I gathered my thoughts as best I could.

In those few lucid moments I considered hailing a taxi but I didn’t have the name of the hotel written anywhere in Chinese. I could go to another hotel. but what if they didn’t accept credit cards, I wasn’t carrying enough cash.

All right, I have my credit cards but where do I find a bank? That would be compounding the problem; first an ATM, then a hotel, and for that matter, where would I find a hotel? No, all that was out!

Too complicated!

And yes, of course I could have carried on asking people until that one in fifty-eight, according to the statistics anyhow, came out of the hat and told me where the metro station was. I mean all these people seemed to be so young, Most of them would have been half, or even a third, of my age.

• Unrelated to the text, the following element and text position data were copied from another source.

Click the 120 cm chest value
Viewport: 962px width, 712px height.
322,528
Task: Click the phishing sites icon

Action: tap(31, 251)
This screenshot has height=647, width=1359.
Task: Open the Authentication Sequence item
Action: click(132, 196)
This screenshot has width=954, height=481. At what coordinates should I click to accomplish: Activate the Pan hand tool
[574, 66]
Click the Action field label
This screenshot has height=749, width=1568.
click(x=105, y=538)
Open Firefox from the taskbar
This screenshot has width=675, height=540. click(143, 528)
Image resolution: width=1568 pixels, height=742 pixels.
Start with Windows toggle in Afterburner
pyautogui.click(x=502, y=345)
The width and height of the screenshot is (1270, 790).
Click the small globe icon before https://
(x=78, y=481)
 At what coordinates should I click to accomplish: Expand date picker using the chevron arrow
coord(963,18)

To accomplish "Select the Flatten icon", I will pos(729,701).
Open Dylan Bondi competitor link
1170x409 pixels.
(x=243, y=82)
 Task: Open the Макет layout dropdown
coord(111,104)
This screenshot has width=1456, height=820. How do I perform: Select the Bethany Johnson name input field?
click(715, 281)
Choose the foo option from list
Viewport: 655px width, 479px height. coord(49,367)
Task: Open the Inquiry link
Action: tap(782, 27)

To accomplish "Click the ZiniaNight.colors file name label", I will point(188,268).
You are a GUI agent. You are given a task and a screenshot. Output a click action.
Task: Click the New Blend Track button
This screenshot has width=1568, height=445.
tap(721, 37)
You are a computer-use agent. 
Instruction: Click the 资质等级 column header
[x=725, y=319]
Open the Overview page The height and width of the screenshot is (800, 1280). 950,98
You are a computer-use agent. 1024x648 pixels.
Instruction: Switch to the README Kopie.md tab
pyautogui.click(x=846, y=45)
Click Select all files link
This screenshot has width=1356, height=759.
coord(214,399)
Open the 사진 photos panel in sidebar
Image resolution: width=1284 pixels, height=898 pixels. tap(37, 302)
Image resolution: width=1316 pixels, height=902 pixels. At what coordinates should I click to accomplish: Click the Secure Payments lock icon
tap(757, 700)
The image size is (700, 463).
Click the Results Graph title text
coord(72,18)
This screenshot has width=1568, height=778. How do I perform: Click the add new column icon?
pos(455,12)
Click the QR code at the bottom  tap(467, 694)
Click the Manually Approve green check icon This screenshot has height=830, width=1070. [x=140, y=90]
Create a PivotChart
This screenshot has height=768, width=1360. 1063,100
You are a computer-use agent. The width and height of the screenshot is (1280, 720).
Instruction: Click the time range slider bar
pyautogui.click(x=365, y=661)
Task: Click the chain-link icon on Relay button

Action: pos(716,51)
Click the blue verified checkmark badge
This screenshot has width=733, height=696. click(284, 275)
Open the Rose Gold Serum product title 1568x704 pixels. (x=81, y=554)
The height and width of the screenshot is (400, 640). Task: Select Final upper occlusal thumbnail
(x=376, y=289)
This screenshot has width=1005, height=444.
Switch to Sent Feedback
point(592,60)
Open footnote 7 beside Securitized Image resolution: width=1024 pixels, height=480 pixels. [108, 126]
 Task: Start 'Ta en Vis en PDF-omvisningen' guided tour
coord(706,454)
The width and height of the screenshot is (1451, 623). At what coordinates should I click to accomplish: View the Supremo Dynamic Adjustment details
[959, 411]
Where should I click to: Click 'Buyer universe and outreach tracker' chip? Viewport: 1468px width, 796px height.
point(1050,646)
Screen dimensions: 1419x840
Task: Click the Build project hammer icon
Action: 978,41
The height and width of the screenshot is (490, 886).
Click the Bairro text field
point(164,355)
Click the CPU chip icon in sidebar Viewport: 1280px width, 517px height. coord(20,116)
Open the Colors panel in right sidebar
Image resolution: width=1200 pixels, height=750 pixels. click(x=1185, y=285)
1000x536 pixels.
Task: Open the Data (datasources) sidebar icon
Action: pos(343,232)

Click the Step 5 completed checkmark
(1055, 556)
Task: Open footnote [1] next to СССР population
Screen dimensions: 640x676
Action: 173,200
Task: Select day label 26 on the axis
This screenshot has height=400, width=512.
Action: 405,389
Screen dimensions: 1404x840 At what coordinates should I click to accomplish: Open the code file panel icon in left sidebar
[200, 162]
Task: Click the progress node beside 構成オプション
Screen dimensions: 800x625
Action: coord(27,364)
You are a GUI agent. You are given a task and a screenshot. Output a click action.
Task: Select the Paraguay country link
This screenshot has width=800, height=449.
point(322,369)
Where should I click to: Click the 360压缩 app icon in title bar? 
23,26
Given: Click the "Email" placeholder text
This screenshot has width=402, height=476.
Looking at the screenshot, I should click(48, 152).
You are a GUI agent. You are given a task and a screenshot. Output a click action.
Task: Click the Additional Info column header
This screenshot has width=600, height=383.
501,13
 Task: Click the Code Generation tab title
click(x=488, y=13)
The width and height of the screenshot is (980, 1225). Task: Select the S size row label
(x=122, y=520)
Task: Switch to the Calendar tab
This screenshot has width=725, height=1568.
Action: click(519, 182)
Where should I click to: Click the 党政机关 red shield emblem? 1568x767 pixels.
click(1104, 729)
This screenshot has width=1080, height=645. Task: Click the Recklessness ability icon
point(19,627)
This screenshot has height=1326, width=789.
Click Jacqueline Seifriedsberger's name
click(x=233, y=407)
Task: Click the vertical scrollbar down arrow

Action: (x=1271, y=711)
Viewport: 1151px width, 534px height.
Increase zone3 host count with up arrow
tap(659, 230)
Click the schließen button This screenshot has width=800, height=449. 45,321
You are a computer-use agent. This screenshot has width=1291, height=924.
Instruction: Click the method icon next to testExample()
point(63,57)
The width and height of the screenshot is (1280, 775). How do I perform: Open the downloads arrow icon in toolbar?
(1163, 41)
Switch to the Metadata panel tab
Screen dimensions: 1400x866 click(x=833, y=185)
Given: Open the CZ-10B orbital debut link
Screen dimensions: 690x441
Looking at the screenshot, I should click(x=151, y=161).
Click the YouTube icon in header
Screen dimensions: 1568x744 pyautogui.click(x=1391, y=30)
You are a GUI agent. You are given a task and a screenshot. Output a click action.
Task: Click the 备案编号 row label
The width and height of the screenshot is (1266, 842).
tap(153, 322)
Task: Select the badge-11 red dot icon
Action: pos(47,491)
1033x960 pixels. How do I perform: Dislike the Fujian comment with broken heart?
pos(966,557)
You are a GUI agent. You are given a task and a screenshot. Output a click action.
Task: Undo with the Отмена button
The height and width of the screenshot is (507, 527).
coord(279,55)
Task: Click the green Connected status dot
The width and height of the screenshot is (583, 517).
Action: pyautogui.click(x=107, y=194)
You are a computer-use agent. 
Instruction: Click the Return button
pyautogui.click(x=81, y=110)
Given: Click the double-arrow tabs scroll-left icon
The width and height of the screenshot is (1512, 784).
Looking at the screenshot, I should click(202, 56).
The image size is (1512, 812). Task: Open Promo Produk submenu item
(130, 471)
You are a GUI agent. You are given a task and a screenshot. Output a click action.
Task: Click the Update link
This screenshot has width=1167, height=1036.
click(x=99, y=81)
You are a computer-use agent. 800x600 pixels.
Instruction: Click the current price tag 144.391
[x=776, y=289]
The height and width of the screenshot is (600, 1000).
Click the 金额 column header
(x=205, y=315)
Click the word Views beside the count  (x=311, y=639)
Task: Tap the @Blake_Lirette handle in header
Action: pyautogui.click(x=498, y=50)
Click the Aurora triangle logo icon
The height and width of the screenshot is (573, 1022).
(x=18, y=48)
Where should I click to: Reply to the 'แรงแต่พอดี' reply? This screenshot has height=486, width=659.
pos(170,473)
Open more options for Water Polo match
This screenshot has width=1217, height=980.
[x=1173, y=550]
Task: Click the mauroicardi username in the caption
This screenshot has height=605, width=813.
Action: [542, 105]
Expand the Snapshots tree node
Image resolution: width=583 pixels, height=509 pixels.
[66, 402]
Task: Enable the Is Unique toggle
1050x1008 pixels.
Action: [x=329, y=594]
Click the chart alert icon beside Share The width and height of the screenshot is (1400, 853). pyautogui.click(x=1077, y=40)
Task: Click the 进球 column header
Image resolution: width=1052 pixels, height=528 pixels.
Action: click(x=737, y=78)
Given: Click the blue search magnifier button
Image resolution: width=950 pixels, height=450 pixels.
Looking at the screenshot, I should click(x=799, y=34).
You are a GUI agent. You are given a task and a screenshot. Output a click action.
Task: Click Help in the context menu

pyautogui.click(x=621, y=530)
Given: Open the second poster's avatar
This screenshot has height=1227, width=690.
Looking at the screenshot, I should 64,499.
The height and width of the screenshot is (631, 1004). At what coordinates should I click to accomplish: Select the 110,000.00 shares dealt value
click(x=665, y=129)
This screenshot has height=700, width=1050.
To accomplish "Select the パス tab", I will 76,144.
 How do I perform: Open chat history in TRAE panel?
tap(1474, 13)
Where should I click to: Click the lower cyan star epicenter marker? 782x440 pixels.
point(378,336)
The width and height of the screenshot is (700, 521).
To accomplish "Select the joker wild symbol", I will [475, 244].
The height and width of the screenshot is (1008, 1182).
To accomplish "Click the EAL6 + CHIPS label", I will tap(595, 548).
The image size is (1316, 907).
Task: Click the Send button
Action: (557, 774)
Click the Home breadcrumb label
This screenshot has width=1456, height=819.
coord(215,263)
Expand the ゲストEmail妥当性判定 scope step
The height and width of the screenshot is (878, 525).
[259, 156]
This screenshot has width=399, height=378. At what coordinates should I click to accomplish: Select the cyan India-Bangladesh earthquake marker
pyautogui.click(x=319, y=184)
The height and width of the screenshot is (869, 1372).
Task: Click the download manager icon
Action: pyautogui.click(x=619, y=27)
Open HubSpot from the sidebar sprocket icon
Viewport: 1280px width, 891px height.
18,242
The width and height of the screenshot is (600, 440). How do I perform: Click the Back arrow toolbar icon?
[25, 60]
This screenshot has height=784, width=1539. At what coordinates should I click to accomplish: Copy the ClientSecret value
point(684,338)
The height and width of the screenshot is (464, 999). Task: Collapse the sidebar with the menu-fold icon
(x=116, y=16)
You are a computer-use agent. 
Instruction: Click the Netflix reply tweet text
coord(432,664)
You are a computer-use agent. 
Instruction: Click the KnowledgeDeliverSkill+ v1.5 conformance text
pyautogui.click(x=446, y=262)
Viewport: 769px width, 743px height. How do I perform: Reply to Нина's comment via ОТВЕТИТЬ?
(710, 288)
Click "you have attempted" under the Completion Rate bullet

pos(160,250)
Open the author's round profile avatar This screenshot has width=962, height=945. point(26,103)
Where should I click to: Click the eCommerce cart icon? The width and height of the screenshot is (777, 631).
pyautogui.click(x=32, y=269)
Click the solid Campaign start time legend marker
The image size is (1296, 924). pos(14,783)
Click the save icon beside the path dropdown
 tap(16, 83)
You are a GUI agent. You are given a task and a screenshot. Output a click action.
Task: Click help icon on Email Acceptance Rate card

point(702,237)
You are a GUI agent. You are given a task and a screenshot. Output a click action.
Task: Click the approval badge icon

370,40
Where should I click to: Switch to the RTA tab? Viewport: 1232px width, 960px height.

One might reasonably expect that many of them would be university students, they would have a smattering of English and yet       these odds belied the truth. China was opening up to the world and English was the international     vernacular. But how could they possibly expect to embrace the rest of mankind if they couldn’t use it even as a lingua franca. There were a handful       of individuals who were able throw a few words together and make an intelligible sentence but they couldn’t pick up train and they related the word metro with a convenience store, continually pointing above the hundreds of heads surrounding us towards the shops across the wide road right next to where the big sign for the Metro supermarket was.

Later (albeit, too late), I realized that the words train and metro contained the consonant r which doesn’t exist in their language and it must have been  difficult for them to understand me properly. When I think about it, it was virtually imposible; it wasn’t just consonant sounds that were missing in their language, I had different pronunciation, different intonation, a different accent, everything was different! And yet they did their best. If they indicated to me that met-lo was over there once, they told me a hundred times.

And here we go again…

An old man, younger than me, with a hat and toothless smile taps me on the shoulder from behind. For the umpeenth time, another person is pointing me in the same wrong direction.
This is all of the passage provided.